Without a preceding increase in money supply, there cannot be general increase in prices, a price of a good being amount of dollars paid per unit of a good. All other things being equal, if prior to the increase in money supply, the price of a loaf of bread that formerly stood at $1 now is $2 after an increase in the supply of dollars. For a given amount of goods, if the stock of money remains unchanged the amount of dollars spent per unit of a good will stay unchanged, as long as nothing else has occurred.
However, suppose that a sudden increase in the price of oil leads people to form higher inflation expectations. If the money stock remains unchanged, then no general increase in the prices of goods and services is going to take place, all other things being equal. In this situation, the prices of oil and energy related goods will go up while the prices of other goods and services will go down. (If more money spent on oil and energy related products, obviously then less money will be left for other goods and services—note again a price is the amount of money per unit of a good).
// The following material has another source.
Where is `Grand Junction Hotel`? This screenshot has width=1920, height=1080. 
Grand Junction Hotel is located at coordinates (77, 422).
We can conclude that changes in the money supply underpin the rises in prices, and not inflationary expectations. Without the support from money supply, all other things being equal, no general increase in prices can take place notwithstanding inflation expectations.
Instead of inflation being the increase in prices, we measure inflation by increases in money supply. Note that we do not say that inflation is caused by increases in money supply; instead, we hold that inflation is about increases in money supply.
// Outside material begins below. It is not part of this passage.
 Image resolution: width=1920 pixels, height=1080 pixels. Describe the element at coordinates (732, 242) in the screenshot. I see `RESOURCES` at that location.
According to Ludwig von Mises,
Inflation, as this term was always used everywhere and especially in this country, means increasing the quantity of money and bank notes in circulation and the quantity of bank deposits subject to check. But people today use the term ‘inflation’ to refer to the phenomenon that is an inevitable consequence of inflation, that is the tendency of all prices and wage rates to rise. The result of this deplorable confusion is that there is no term left to signify the cause of this rise in prices and wages. There is no longer any word available to signify the phenomenon that has been, up to now, called inflation.2
The larger problem with inflation is not so much how it causes price increases (although price increases do cause problems) but the damage it inflicts to the wealth generation process. This is because increases in money supply set in motion an exchange of nothing for something, which generates a similar outcome to what the counterfeit money does. It weakens wealth generators thereby weakening their ability to generate wealth and, in turn, undermines individuals’ living standards.
What Is the Present Status of Inflation?
So what is the present status of inflation? The official version is that the yearly growth rate of the US Consumer Price Index (CPI) stood at 7.9 percent in February against 7.5 percent in January and 1.7 percent in February 2021. However, in terms of money supply, inflation stood at 7.9 percent in February 2021 against 4 percent in January 2019. Given such massive increases in money supply and given the long time lags from changes in money and changes in prices one should not be surprised that the yearly growth rate of the CPI displays a visible increase.
Summary and Conclusion
We suggest that a decline in the yearly growth rate of the AMS from 79 percent in February 2021 to 8 percent by February this year has likely set in motion a possible decline in the momentum of the CPI towards year end or early next year.
Contrary to what Krugman claims, we hold that inflation is not about increases in consumer prices but about increases in money supply. Also contrary to various commentators, what Krugman describes as inflationary expectations in the absence of increases in money supply cannot cause general increase in the prices of goods and services.
- 1. Ben S. Bernanke, “Inflation Expectations and Inflation Forecasting” (speech given at the Monetary Economics Workshop of the National Bureau of Economic Research Summer Institute, Cambridge, Massachusetts, July 10, 2007).
- 2. Ludwig von Mises, Economic Freedom and Interventionism: An Anthology of Articles and Essays, ed. Bettina Bien Greaves (Indianapolis, Ind.: Liberty Fund, 1990), p. 115.